El matrimonio de Juan Carlos, a pesar de su juventud, su uniforme, su previsible futuro real y su gran éxito con las mujeres, iba a representar para los Borbones un reto todavía mayor que los afrontados con sus poco agraciadas hermanas, ya que en su caso no se podía renunciar, en principio, a una esposa de sangre real y existían muy pocas candidatas donde elegir al respecto.

Con bastantes posibilidades de ceñir en el futuro la corona de España y con una relación muy especial con el general Franco, que se había convertido
de facto
en su tutor y educador, la apuesta se presentaba compleja y difícil, pues sin duda eran muchos y muy importantes los condicionantes políticos que iban a pesar sobre ella. El primero y principal lo representaba el hecho de que prácticamente iba a resultar imposible que el infante eligiera a una futura consorte que no fuera del completo agrado del autócrata. Éste, curándose en salud, ya había manifestado sus deseos y dado precisas instrucciones al entorno de
Juanito
, formado por Nicolás Cotoner y Cotoner, marqués de Mondéjar, virtual jefe de su Casa en detrimento del fantasmal duque de Frías que en teoría ostentaba ese título, y Alfonso Armada, secretario de la misma.
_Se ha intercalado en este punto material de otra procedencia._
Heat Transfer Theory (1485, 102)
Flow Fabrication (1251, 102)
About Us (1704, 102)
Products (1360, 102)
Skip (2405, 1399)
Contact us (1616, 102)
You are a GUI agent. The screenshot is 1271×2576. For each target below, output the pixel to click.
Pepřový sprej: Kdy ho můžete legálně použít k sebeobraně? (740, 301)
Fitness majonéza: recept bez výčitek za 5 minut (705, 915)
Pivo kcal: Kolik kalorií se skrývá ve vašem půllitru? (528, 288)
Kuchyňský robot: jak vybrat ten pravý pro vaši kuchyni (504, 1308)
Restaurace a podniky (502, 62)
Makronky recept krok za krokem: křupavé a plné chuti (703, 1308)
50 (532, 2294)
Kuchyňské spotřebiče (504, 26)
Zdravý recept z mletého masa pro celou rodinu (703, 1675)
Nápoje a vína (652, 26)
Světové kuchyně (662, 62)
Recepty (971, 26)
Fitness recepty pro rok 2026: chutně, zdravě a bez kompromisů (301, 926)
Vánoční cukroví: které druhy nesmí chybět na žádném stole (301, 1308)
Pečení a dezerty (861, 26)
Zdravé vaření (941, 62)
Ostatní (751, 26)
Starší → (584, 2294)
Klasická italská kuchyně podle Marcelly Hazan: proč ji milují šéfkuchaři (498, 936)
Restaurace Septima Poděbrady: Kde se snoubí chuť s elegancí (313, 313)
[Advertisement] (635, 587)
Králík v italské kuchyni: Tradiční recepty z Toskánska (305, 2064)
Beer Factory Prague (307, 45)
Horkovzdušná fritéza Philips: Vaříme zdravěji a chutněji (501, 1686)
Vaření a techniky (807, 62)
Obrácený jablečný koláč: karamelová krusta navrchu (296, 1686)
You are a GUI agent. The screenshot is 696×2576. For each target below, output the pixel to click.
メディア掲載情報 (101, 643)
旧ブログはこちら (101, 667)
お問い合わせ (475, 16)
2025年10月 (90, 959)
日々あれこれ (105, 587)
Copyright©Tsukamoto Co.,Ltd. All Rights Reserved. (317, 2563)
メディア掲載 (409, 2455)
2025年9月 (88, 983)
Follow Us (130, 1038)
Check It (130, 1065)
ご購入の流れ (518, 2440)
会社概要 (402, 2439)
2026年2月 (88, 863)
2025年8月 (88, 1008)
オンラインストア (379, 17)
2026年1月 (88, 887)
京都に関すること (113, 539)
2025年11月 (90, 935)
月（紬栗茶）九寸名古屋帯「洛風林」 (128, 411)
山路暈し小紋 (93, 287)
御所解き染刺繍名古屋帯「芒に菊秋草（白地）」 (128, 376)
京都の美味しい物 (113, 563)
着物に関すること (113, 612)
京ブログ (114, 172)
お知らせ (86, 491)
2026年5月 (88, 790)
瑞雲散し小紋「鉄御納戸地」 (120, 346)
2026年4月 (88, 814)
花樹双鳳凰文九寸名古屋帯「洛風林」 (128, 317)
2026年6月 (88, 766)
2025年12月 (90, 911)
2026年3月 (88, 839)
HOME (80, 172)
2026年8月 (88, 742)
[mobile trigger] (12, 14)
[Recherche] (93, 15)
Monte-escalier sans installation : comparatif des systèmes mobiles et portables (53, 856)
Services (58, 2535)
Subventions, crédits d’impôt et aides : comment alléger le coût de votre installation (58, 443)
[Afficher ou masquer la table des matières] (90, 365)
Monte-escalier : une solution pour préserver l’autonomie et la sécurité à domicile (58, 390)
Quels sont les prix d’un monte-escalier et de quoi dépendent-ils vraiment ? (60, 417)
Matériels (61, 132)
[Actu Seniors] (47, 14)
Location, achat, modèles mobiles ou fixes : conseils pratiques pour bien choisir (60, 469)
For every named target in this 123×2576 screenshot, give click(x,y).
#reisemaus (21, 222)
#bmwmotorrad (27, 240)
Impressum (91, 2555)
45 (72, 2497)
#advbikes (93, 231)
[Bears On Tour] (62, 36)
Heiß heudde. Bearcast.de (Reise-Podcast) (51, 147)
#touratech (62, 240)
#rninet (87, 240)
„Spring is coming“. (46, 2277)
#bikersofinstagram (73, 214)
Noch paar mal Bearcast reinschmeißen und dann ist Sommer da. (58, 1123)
La primera candidata a considerar, una vez que el dictador se había decantado por la pronta boda del príncipe, a mediados de 1960, era sin duda su hasta entonces novia oficial, la princesa María Gabriela de Saboya, nieta de Víctor Manuel II e hija de Humberto, eterno aspirante al trono de Italia y exiliado con toda su familia, como los Borbones, en Portugal. Juan Carlos y Gabriela se conocían desde su más tierna infancia, siempre habían salido juntos y nadie era capaz de precisar el momento exacto en el que ambos decidieron pasar de la categoría de amigos a la de novios formales. Parece ser que fue en el verano del año 1954, aprovechando uno de aquellos «celestinescos» cruceros por las maravillosas islas griegas a bordo del yate
Agamenón
, que periódicamente organizaba la reina Federica de Grecia para facilitar las relaciones entre los cada vez más escasos miembros de la realeza europea en edad de merecer pareja. Y parece ser que en este caso concreto sí las facilitaría pues, según medios informativos de la época, aunque
Juanito
y Gabriela eran entonces unos adolescentes, con tanto balanceo babor-estribor y tanto cabeceo proa-popa se debió producir algún fortuito encuentro espermo/ovular entre los cuerpos serranos de ambos jóvenes, con el resultado que era de esperar nueve meses después. Los supuestos y jóvenes padres, como es lógico, nunca comentarían nada al respecto, pero seguirían con su recién iniciado romance. Concretamente, en 1955, se les vería de nuevo juntos en el palacio de Montellano de Madrid, donde el infante se preparaba para ingresar en la Academia General Militar de Zaragoza; y más tarde, durante su permanencia en ese centro castrense (1955-57), serían varias las ocasiones en las que Gabriela acudió a la capital maña para estar algunas horas con su fogoso novio.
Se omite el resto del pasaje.